Trump’s apparent reluctance to make public the records related to Jeffrey Epstein’s prosecution has disconcerted some of his diehard MAGA supporters, who had been fed conspiracies during the recent presidential campaign about Epstein, his elite client list, and the suspicious manner of his death in custody.   Trump’s acquaintance with Epstein dated back to the 1980s. Epstein’s Palm Beach mansion was located near Trump’s Mar-a-Lago estate. They socialised at elite events, partied together, attended fashion shows, and generally fawned over each other. Epstein was a guest at Trump’s wedding to Marla Marples in 1993. Trump travelled on Epstein’s luxury jet on several occasions. According to the Washington Post, they eventually fell out over a business deal related to the Maison de L’ Amitié, an oceanfront property in Palm Beach, in 2004. Newly- released photos and videos confirm the depth of the Epstein-Trump relationship but have been conveniently dismissed by the President as “fake news.” Trump has even described the so-called Epstein “SCAM” as a Democratic “con job.”
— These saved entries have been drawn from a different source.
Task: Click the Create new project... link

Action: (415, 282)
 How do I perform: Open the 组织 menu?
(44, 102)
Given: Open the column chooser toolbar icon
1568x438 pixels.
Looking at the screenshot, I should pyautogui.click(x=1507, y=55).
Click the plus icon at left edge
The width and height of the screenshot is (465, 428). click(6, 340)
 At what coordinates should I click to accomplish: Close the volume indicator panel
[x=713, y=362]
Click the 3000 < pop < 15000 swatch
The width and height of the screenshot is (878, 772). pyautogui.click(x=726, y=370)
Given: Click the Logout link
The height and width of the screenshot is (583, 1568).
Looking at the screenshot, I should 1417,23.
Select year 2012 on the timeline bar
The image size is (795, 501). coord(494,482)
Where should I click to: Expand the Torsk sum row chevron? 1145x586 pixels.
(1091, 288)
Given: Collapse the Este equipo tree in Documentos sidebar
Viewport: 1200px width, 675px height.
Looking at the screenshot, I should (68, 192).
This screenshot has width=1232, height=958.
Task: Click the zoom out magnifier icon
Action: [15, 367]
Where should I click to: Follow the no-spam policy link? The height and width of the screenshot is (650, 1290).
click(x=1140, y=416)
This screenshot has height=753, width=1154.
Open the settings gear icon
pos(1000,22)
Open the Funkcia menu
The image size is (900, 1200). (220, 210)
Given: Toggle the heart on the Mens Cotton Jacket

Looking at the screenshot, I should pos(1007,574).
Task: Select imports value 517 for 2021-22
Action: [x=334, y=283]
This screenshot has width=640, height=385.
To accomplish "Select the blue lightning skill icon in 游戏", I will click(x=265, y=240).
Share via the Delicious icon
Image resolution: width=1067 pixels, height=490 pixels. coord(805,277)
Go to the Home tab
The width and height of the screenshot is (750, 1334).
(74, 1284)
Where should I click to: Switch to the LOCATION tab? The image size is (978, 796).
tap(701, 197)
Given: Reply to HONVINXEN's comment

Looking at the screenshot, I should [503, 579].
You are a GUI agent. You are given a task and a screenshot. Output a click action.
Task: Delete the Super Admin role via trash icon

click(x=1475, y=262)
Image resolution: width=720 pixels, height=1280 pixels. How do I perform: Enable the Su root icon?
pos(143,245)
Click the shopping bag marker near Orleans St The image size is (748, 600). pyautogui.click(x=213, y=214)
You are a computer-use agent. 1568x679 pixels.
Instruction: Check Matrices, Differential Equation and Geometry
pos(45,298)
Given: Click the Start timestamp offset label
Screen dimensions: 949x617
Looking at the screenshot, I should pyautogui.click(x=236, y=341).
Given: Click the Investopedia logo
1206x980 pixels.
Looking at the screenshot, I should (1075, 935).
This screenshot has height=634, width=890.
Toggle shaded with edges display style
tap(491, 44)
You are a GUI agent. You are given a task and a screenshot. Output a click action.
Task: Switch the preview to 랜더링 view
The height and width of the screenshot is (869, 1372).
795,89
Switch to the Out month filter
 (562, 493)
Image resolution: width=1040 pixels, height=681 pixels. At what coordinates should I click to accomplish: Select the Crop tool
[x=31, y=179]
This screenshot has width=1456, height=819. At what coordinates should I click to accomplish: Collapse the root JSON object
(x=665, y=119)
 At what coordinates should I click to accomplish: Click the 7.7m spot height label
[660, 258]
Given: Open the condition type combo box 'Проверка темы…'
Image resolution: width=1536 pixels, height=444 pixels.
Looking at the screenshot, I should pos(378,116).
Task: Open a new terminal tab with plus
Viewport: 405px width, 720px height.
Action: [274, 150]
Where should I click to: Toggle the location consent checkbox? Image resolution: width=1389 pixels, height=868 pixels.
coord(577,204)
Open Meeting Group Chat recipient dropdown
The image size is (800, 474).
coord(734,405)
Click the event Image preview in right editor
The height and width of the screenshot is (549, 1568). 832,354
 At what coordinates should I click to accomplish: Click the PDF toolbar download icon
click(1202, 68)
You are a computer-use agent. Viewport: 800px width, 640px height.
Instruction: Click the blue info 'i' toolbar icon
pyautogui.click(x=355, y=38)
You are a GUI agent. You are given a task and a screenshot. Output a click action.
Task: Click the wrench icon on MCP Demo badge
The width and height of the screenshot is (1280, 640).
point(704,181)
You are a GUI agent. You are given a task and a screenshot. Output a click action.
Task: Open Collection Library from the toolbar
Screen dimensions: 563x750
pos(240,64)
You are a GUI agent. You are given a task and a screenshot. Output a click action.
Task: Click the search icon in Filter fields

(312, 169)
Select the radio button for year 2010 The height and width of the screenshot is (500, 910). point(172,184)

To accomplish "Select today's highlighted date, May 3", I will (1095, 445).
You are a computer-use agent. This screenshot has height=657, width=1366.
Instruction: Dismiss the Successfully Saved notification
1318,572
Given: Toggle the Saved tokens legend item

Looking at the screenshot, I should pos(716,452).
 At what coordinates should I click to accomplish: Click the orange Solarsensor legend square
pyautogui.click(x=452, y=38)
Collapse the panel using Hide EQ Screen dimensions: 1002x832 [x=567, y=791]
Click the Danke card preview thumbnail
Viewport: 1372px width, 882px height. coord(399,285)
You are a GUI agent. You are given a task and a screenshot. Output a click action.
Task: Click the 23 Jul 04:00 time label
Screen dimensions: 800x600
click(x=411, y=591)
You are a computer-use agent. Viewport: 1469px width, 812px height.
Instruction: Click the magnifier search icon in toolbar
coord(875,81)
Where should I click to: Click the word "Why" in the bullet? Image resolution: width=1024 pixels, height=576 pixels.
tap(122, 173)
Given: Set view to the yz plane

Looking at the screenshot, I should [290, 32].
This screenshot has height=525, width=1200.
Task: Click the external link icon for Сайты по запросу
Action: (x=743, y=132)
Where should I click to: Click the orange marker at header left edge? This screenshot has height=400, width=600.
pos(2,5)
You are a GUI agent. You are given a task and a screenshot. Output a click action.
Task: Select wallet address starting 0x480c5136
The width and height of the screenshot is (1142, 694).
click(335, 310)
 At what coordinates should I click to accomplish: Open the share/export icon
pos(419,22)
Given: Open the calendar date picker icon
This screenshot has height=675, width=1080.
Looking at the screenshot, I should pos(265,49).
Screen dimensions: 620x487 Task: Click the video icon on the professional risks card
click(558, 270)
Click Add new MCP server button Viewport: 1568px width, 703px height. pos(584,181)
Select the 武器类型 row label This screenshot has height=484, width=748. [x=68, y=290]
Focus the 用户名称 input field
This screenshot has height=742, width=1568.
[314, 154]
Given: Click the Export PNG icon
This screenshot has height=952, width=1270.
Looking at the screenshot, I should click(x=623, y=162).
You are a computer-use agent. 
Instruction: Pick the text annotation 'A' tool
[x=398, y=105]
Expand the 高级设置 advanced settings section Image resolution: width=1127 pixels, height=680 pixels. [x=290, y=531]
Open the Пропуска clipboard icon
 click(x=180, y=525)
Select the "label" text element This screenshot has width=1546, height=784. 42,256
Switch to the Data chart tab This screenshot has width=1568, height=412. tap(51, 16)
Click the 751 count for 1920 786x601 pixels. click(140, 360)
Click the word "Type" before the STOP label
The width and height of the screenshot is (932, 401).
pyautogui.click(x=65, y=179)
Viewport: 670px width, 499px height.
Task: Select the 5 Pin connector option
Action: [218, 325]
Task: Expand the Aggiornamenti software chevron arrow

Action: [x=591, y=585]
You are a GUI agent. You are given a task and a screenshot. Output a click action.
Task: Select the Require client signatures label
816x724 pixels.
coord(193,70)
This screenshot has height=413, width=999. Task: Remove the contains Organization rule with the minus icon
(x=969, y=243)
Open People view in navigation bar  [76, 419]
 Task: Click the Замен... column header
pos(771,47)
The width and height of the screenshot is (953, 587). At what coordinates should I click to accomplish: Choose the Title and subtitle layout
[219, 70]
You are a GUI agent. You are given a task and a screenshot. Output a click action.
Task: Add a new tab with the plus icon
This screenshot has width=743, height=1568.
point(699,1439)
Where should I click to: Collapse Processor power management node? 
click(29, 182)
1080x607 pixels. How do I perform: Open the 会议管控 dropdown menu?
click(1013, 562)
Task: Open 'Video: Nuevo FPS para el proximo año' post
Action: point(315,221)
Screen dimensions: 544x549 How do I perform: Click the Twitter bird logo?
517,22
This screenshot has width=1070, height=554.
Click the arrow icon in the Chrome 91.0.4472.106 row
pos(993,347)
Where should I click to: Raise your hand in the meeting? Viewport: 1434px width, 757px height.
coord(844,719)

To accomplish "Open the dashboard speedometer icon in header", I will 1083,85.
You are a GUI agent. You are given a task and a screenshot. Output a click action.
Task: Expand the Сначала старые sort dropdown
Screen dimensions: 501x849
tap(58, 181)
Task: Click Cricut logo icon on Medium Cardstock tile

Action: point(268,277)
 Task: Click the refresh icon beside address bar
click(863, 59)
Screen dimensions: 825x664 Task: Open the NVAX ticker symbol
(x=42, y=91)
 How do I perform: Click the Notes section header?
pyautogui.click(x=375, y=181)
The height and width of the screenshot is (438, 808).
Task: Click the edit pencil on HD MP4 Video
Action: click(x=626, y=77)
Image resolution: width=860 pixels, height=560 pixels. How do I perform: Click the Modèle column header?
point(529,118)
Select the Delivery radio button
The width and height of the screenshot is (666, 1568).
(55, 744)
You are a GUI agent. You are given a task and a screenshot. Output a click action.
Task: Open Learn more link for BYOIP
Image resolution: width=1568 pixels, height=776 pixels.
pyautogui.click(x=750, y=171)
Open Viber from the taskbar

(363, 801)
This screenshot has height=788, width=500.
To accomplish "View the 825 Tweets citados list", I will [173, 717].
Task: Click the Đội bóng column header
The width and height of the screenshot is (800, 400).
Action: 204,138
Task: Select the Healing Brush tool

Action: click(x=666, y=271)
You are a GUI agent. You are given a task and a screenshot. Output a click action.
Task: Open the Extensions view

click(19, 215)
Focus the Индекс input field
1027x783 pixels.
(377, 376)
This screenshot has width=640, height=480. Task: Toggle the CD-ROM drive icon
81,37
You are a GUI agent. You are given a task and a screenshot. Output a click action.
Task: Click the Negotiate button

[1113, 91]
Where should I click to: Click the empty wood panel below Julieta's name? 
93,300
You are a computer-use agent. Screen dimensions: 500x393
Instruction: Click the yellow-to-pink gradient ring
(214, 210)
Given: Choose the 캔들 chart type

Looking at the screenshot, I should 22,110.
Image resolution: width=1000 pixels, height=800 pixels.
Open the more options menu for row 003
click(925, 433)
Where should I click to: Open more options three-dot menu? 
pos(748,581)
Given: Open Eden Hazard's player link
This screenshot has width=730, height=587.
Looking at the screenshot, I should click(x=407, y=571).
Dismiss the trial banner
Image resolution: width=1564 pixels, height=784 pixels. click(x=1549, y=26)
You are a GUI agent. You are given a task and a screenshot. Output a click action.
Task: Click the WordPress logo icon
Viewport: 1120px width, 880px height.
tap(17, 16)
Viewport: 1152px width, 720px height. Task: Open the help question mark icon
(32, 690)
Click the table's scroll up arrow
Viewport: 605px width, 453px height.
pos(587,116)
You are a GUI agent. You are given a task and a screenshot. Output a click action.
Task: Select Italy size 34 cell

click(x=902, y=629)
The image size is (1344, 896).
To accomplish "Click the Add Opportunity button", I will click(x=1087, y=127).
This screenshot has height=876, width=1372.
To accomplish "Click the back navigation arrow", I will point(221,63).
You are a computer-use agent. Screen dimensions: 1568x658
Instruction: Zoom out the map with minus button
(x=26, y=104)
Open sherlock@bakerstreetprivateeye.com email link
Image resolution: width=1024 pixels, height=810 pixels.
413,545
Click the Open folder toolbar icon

 Damage limitation exercises have only just begun. An FBI memo from July 2025 and informed by “more than 300 gigabytes of data and physical evidence” has “revealed no incriminating client list. There was also no credible evidence found that Epstein blackmailed prominent individuals as part of his actions. We did not uncover evidence that could predicate an investigation against uncharged third parties. Consistent with prior disclosures, this review confirmed that Epstein harmed over one thousand victims.” Despite these reassurances and rebuttals, a House subcommittee voted on 24 July to subpoena the Justice Department for the Epstein files. On the same day, it was reported that Trump would not appoint a special prosecutor to investigate the Epstein affair. On 25 July, the Justice Department filed a request to unseal grand jury transcripts from Epstein’s 2019 federal prosecution.

 The case of the Epstein files is likely to drag on for some time. Ghislaine Maxwell, who is said to be seeking her conviction to be overturned, has returned to the spotlight, to be questioned under ‘limited immunity’ by Deputy Attorney General Todd Blanche in unprecedented secret meetings on 24/25 July and to be subpoenaed by the House Oversight Committee to make a deposition on 11 August. A possible Presidential pardon might even seal her lips against disclosing any unwelcome truths. Given the state of American politics and Donald Trump’s game- play, we are unlikely to be much wiser, one way or another, over the coming days. A cover-up is inevitable if the status quo is to be preserved.